Entrambi i temi chiave del romanzo stravolgono l’esistenza dell’altro protagonista, Dorian, nato in un corpo che non sente proprio, la cui colpa, secondo la società che abita, è quella di voler rimanere fedele a sé stesso. Dorian riesce a conquistare una porzione di autonomia, ma il prezzo della sua volontà è alto e si ciba del disprezzo altrui.

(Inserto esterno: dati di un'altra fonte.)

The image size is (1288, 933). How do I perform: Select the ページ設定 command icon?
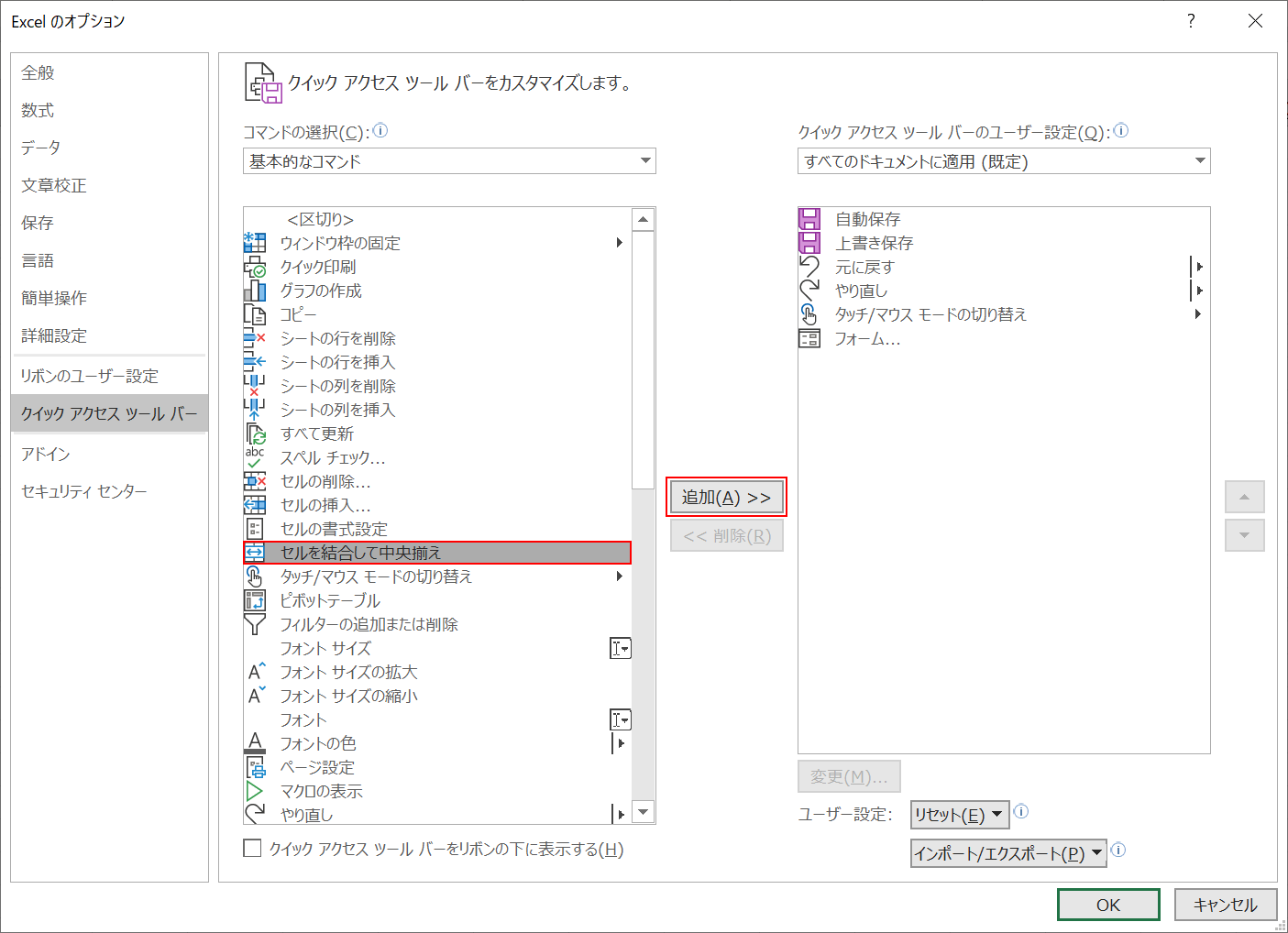pos(255,767)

Ivana Bodrožić mette a fuoco con abilità i messaggi del romanzo con una scrittura sicura soprattutto nelle due protagoniste, di cui sviluppa una narrazione ragionata del destino di infelici, anzi, di “invisibili” per citare un altro autore Sellerio di pregio, Pajtim Statovci, che confina con l’autrice per temi e tragicità. Il guizzo distintivo del romanzo è, invece, nella ferocia che Lucija usa per raccontare l’ottusa mascolinità tossica e fascista, la cui violenza genera molti dei mali moderni. Ed è liberatorio trovarla nella narrativa contemporanea europea, cosa che rende il romanzo un’opera militante, prendendo in prestito l’espressione utilizzata da Lella Costa nella presentazione a Festivaletteratura di Mantova. La magia di “Figli, figlie”, infine, esplode nel finale, quando si fa granitica e dolente in chi legge la consapevolezza che l’oppressione e il trauma nascono per lo più nel baluardo fondante del patriarcato: la “famiglia tradizionale”, qualsiasi cosa questa abusata espressione voglia dire.